* Exercise passage *
Thursday, January 31, 2013

Left Side of the Aisle #93 - Part 4

Catholic hospital argues fetuses are not "unborn children" to dodge liability

There is a sort-of-related footnote to the previous item, since we are in fact talking about abortion and the right to an abortion.

On New Year’s Day 2006, Lori Stodghill, seven-months pregnant with twins, arrived at St. Thomas More hospital in CaƱon City, Colorado. It turned out she was having a massive heart attack. Her obstetrician, Dr. Pelham Staples, who was also the obstetrician on call for emergencies that night, never answered a page. Lori Stodghill died less than an hour after she arrived at the hospital; her twin fetuses died with her.

Her husband Jeremy filed a wrongful-death lawsuit against Staples, arguing he should have made it to the hospital or at the very least should have instructed the ER staff to perform a C-section. It wouldn't have saved her, but it would have given birth to the twins, perhaps saving them.

The lead defendant in the case is Catholic Health Initiatives, a hospital conglomerate that runs St. Thomas More Hospital and roughly 170 other health facilities in 17 states. Its mission, according to its own literature, is to “nurture the healing ministry of the Church” and to be guided by “fidelity to the Gospel” based on the moral and ethical directives of the US Conference of Catholic Bishops.

But when it came to mounting a defense in the Stodghill case, the corporation's lawyers are arguing that the court, quoting the brief,
should not overturn the long-standing rule in Colorado that the term ‘person,’ as is used in the Wrongful Death Act, encompasses only individuals born alive. Colorado state courts define ‘person’ under the Act to include only those born alive. Therefore Plaintiffs cannot maintain wrongful death claims based on two unborn fetuses.
Now the truth is, that may be legally correct. Catholic Health Initiatives has won in lower court. But the idea of this Catholic institution, claiming fealty to the directives of the Conference of Catholic Bishops, the idea of this Catholic institution in essence going "fetuses are children! Unborn children! Save the unborn children! ... Um, unless it's going to cost us money," the gross, rancid, hypocrisy of that just stinks to, well, to high heaven.

* Exercise data *
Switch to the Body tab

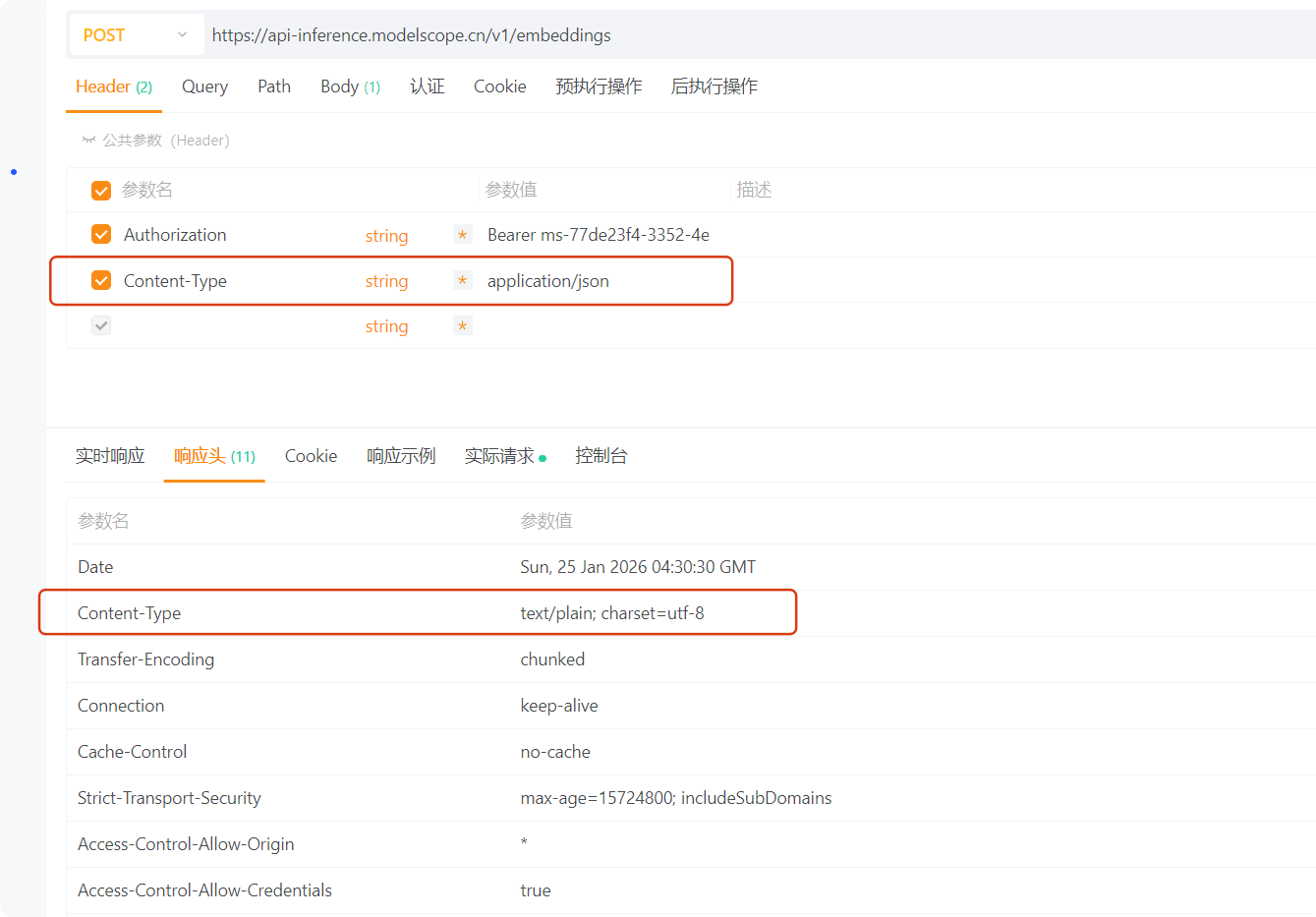341,86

* Instructions to follow *
Answer from the post about the Stodghill wrongful-death case:
1. What did it turn out was happening to Lori Stodghill when she arrived at the hospital?
2. Besides St. Thomas More Hospital, roughly how many health facilities does Catholic Health Initiatives run, and in how many states?
3. According to the brief, whom do Colorado state courts include under "person" in the Wrongful Death Act?

* Result of this task *
1. She was having a massive heart attack.
2. Roughly 170 other health facilities in 17 states.
3. Only those born alive.